ADM 3A – Data General Nova 3 – *very* expensive scintilation counter.. the local University, courtesy of my dad, let me loose on them all with a soldering iron… aged about 14 to get them all talking over various bits of heavy, screened cable and over engineered 25 way D-type connectors. We got it working, and I was hooked… blinkey flashey lights, machines going beep… :¬)
Almost invariably the connectors were the wrong gender, almost invariably described in the documentation as DTE when they were DCE and vice versa…. often claiming to need clocks and handshaking signals, when they weren’t striclty necessary.. pretty much everything required “hacking” in some shape or form… IEEE-488 Bus on one gadget, serial interface with proprietory connectors on another.. salesman’s assurance they would talk to each other.. solution.. call in the 14 year old.. data in to 32K Commodore Pet, data out to Data Ganeral… there is always a way..
ahhh those were the days… these days you need an app (and an Arduino) for everything… (old f*rt sinks back in his rocking chair and continues to ramble until the nurse comes over with his medication… )
Now throw a PDP-11, Nova, or some other SIMH emulator and your good to go.
Where can I buy onw?
Check Ebay – but good luck; last one I saw on there was going for close to a thousand dollars (USD); they are fairly collectible amongst the vintage computing crowd.
I have one I might be willing to part with. It’s orange, which I think makes it especially rare. Fully working and connected to a raspi as well. I have a post for it on my blog. If you are serious about buying it, leave a comment in the post. http://www.naturetm.com
I must admit, in the foolishness of my youth, I took a data terminal that very much looked like this, that I had found on trash day, and dropped it off of a railroad bridge onto the street about 70 feet below.
Well.. that’s the thing about these rare retro items. If everyone saved them they would just be obsolete garbage cluttering up way too much of our homes and offices. It’s because most of them are in the landfil or dropped off of bridges, etc… :-) and we just don’t see them every day that the remaining ones are really cool.
I see the nameplate on the left is missing. That’s very authentic; At my school 30 years ago, we had these and the nameplates over the DIP switches disappeared very quickly as there were settings that had to be tweaked very often. At least this terminal was “clean”–most of ours had ink and graphite all over the switches.

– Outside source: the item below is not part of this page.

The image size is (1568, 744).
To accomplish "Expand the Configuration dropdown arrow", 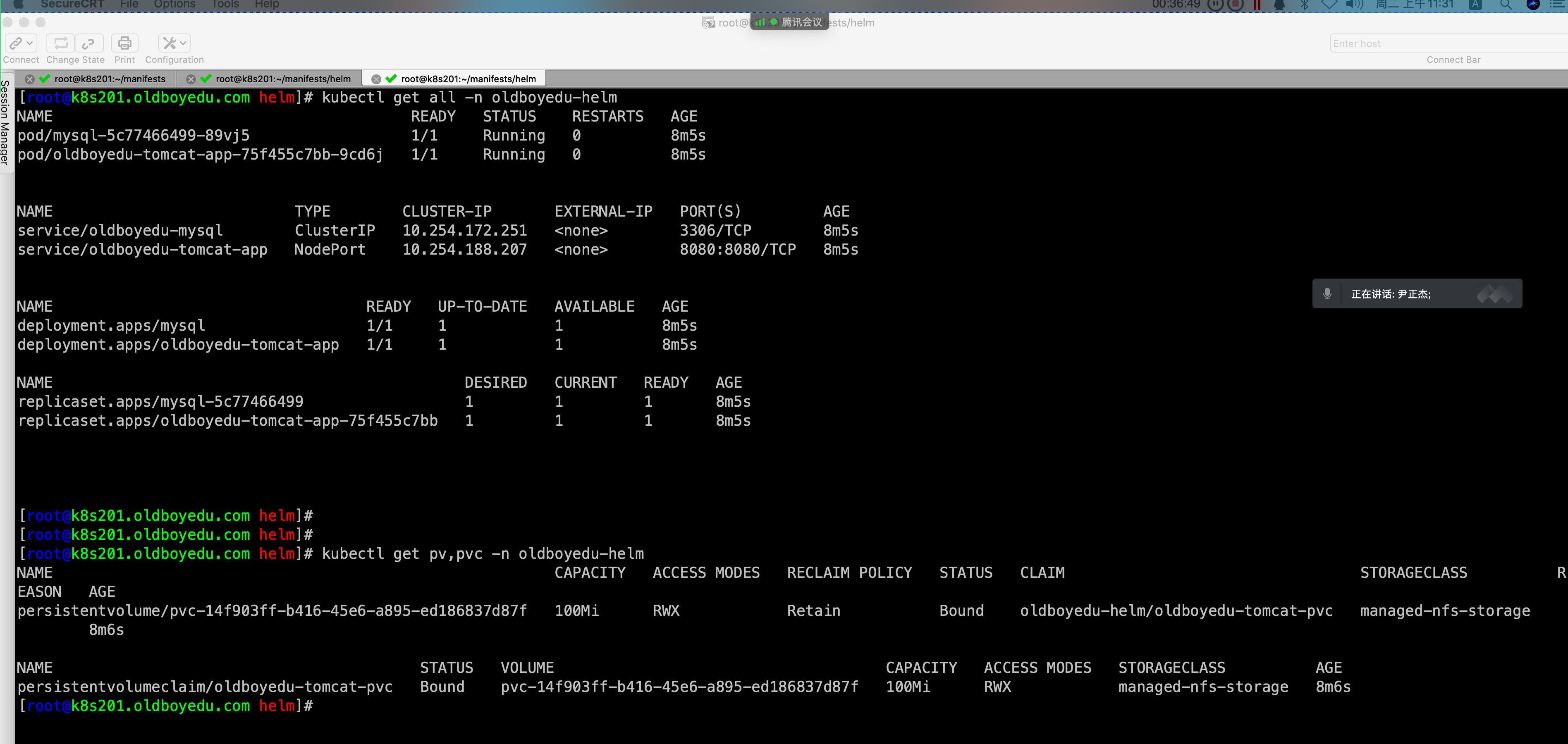I will (183, 43).
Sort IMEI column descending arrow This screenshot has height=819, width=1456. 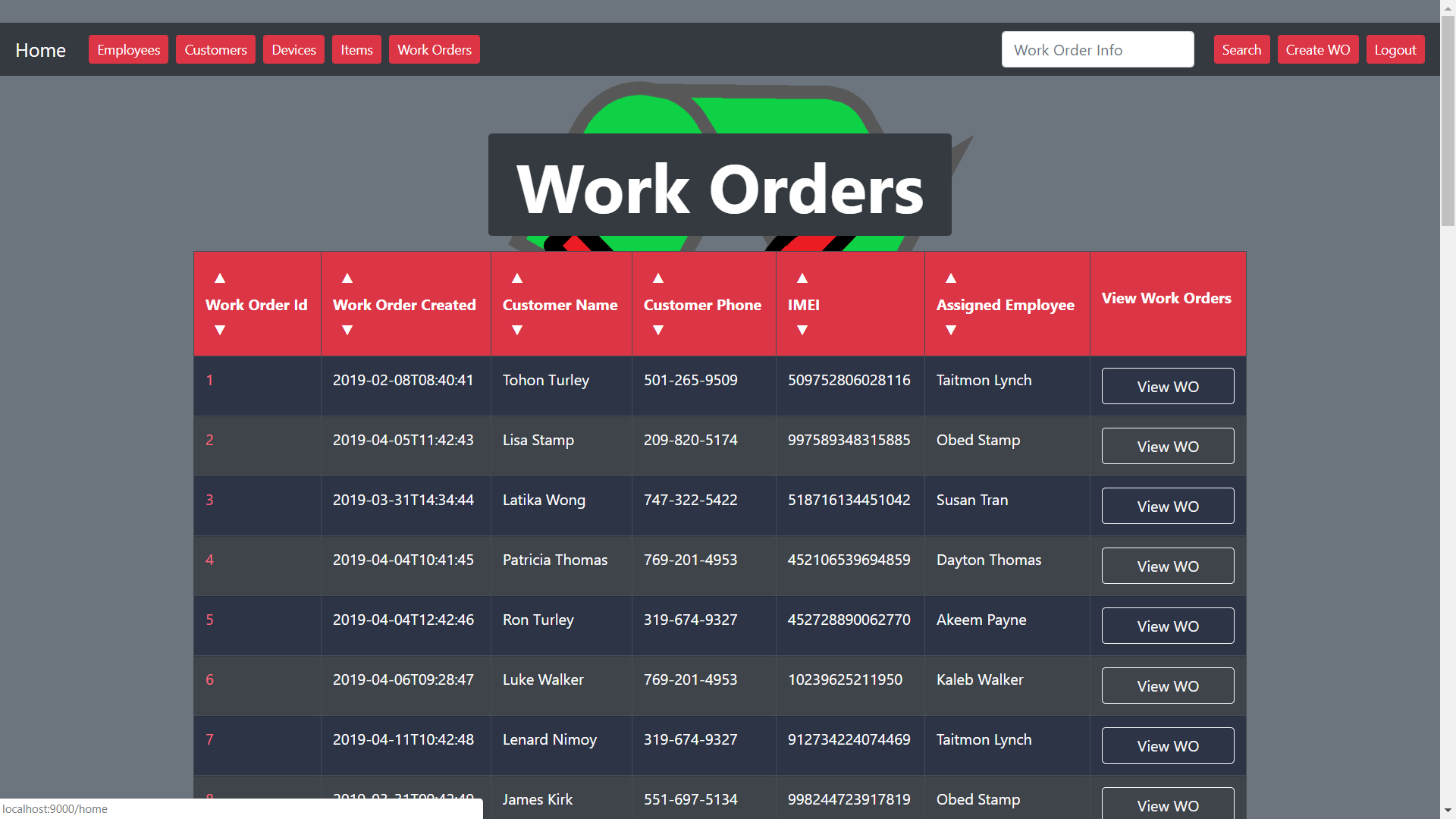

I used to repair these in the eighties,nearly always the 1488 or 1489 rs232 chips that were blown.The outfit i worked for were such cheapskates we would fix keyboards by using a soldering iron to melt the plastic and needle nose pliers to pull out contacts from a donor keyboard and insert them in the one that needed repair.
This is beautiful!
In then 1980’s I built a business of automating hotels by driving up to 24 ADM 3/A’s on a 286 PC. The system was all ASM language and was faster than any competitor. ADM was for “American Dream Machine”.
I see that the lower case character ROM was installed.
But this is really no hack, it’s just hooking the ADM3 to a Pi. When I saw the headline I thought he had replaced the huge TTL logic board with a Pi.
I wonder if he could debounce the awful Lear Siegler keyboard with the Pi.
At my university we had 300 baud modems bolted on top of the ADM3A terminals.